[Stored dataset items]
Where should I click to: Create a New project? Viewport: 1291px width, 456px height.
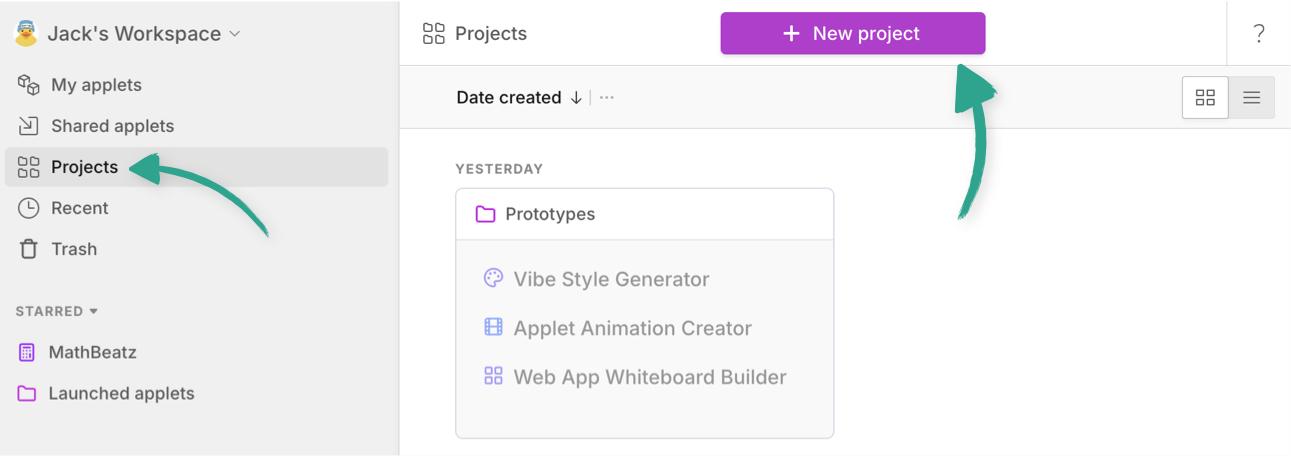(x=852, y=33)
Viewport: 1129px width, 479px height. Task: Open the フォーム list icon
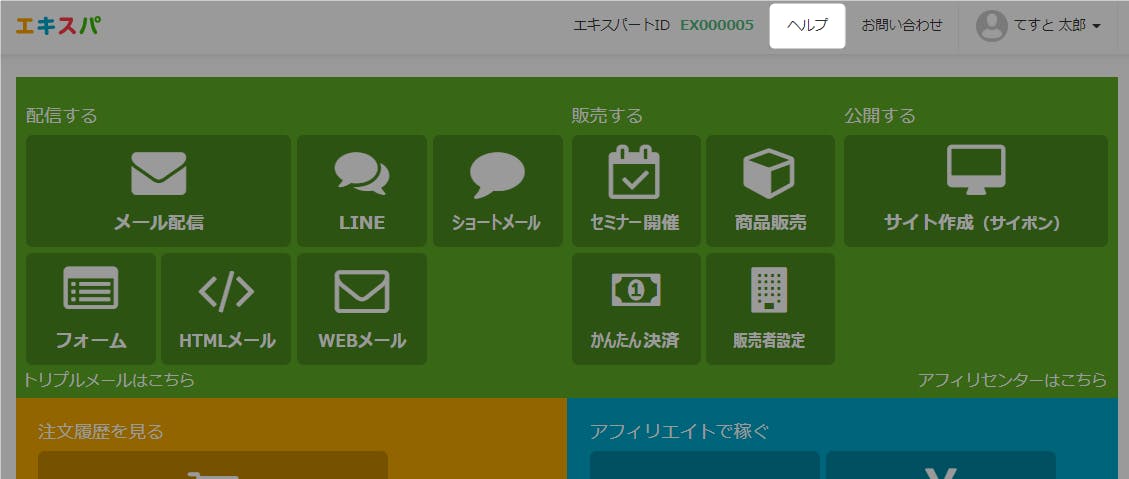coord(91,290)
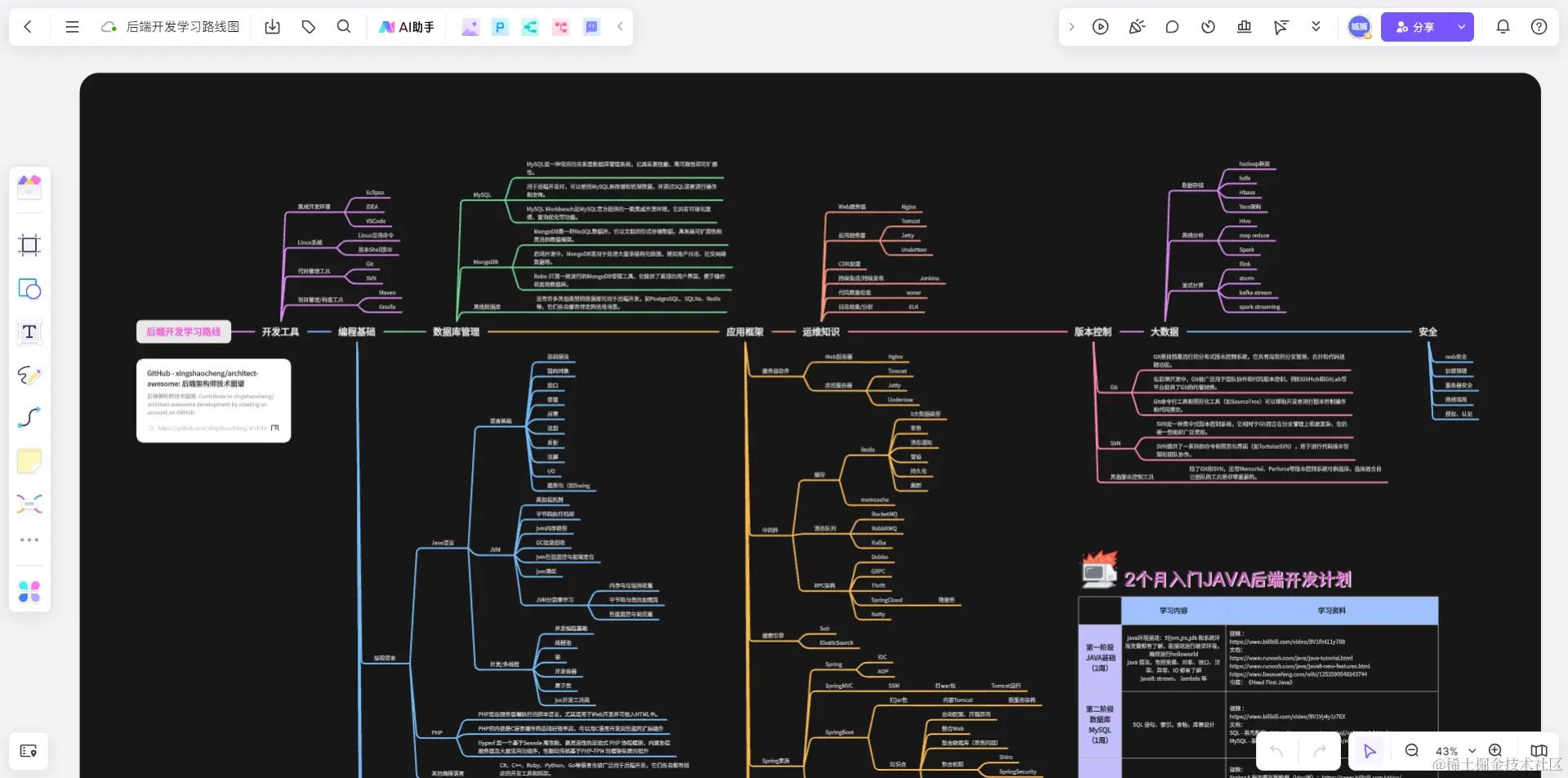
Task: Add a sticky note
Action: (x=29, y=461)
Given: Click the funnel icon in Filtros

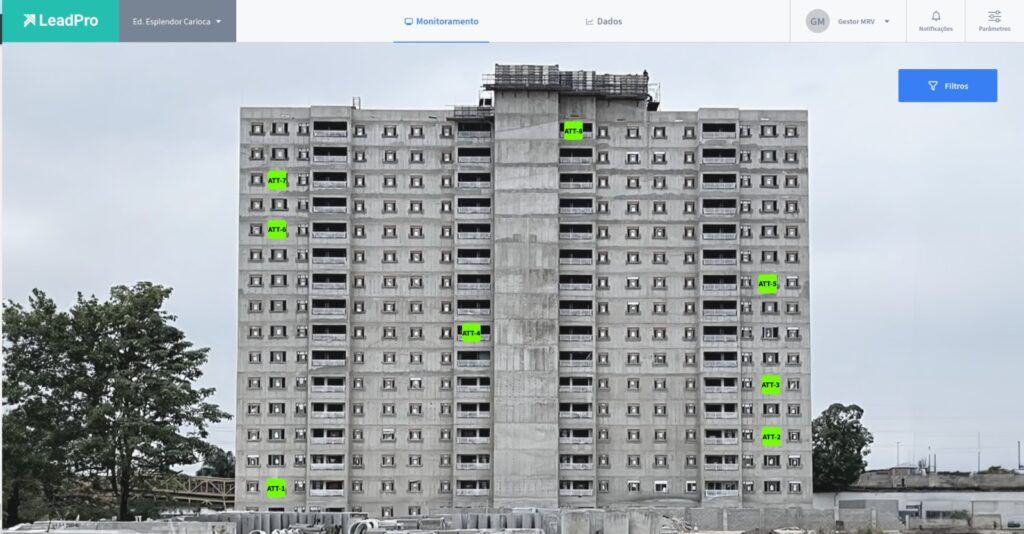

**TASK DESCRIPTION:**
Your copy should run from the line that has "Viewport: 1129px width, 479px" through the last line above, exactly, with both ends in and pictures out.

**ANSWER FOR THE TASK:**
Viewport: 1129px width, 479px height. Task: Open the フォーム list icon
coord(91,290)
Task: Add a sticky note
Action: (x=29, y=461)
Given: Click the funnel icon in Filtros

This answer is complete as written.